**Material to process:**
########

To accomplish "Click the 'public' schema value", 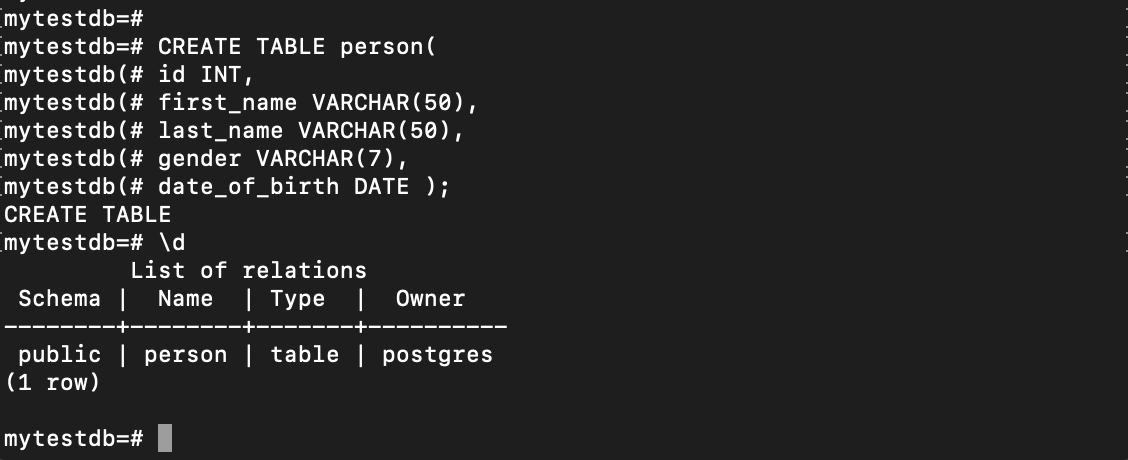I will pos(60,355).
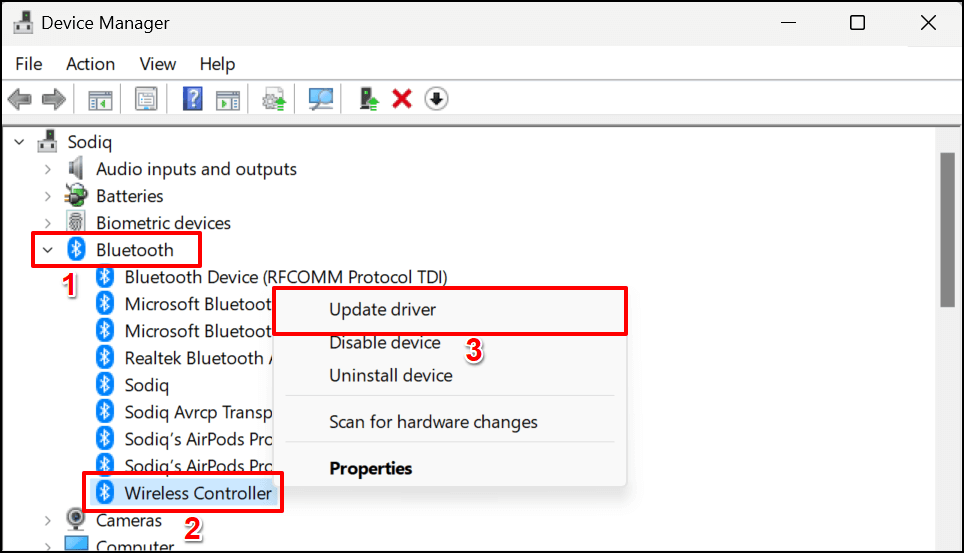Expand the Cameras category
The width and height of the screenshot is (964, 553).
[x=47, y=520]
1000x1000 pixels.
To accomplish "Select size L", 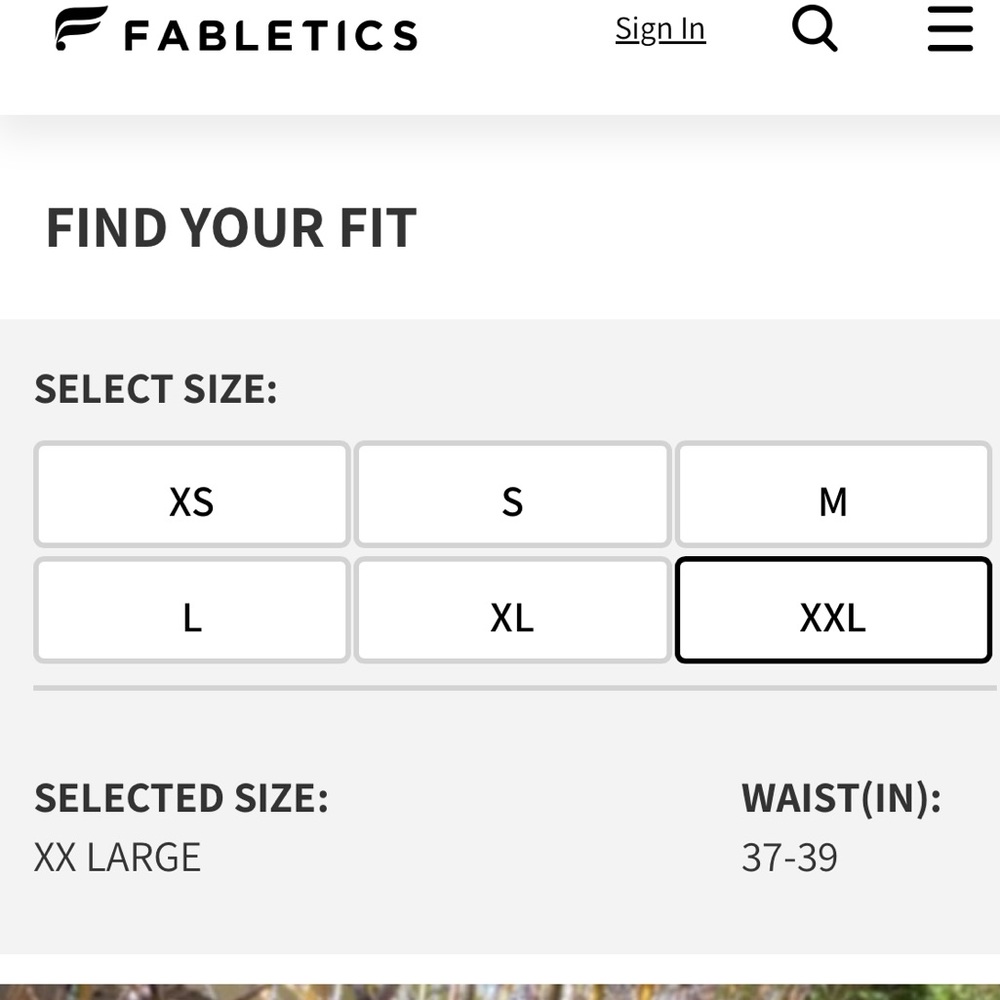I will click(x=191, y=611).
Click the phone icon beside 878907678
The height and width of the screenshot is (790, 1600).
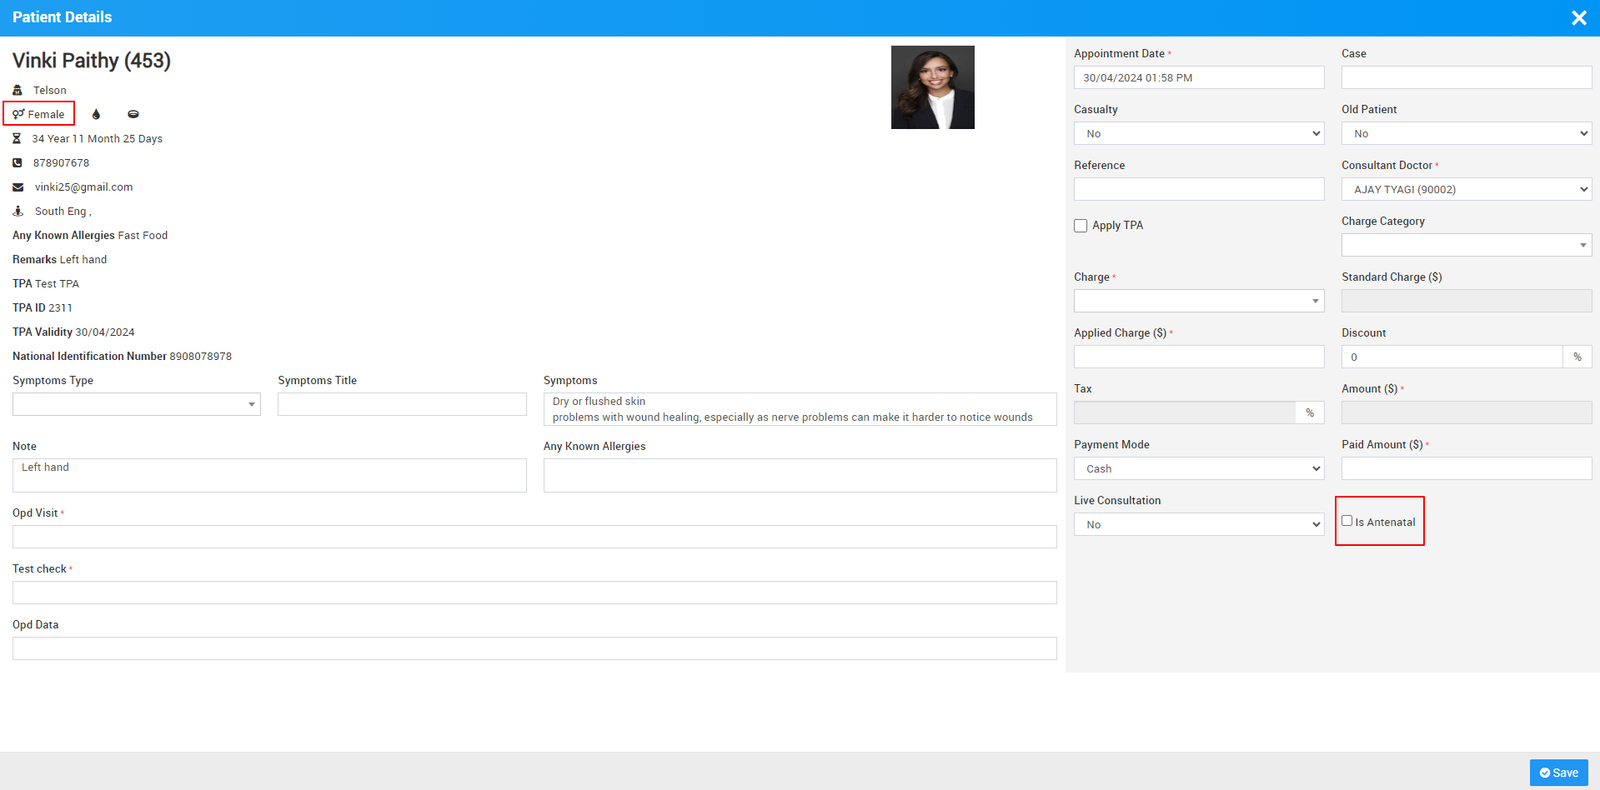coord(17,163)
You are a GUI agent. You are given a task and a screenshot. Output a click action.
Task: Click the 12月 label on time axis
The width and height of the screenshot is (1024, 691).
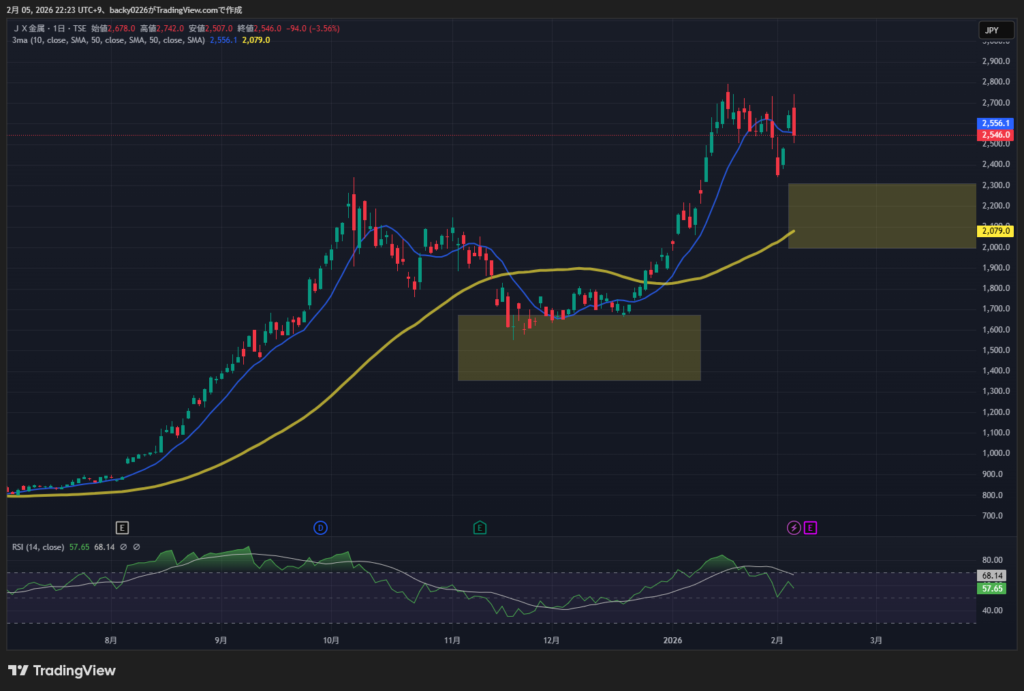(x=550, y=640)
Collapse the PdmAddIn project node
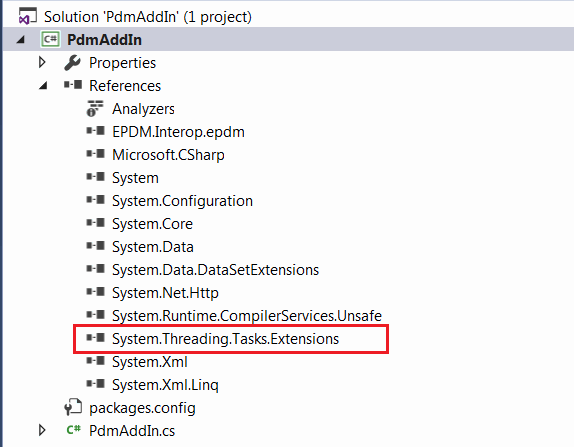 click(x=21, y=40)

########

**Task statement:**
Every line from the one containing "The height and" to the last line of the material must be returned exactly. Leave out any pictures.

**Answer area:**
The height and width of the screenshot is (790, 1600).
coord(17,163)
You are a GUI agent. You are given a task and a screenshot. Output a click action.
Task: Click the 12月 label on time axis
The width and height of the screenshot is (1024, 691).
(x=550, y=640)
Collapse the PdmAddIn project node
 click(x=21, y=40)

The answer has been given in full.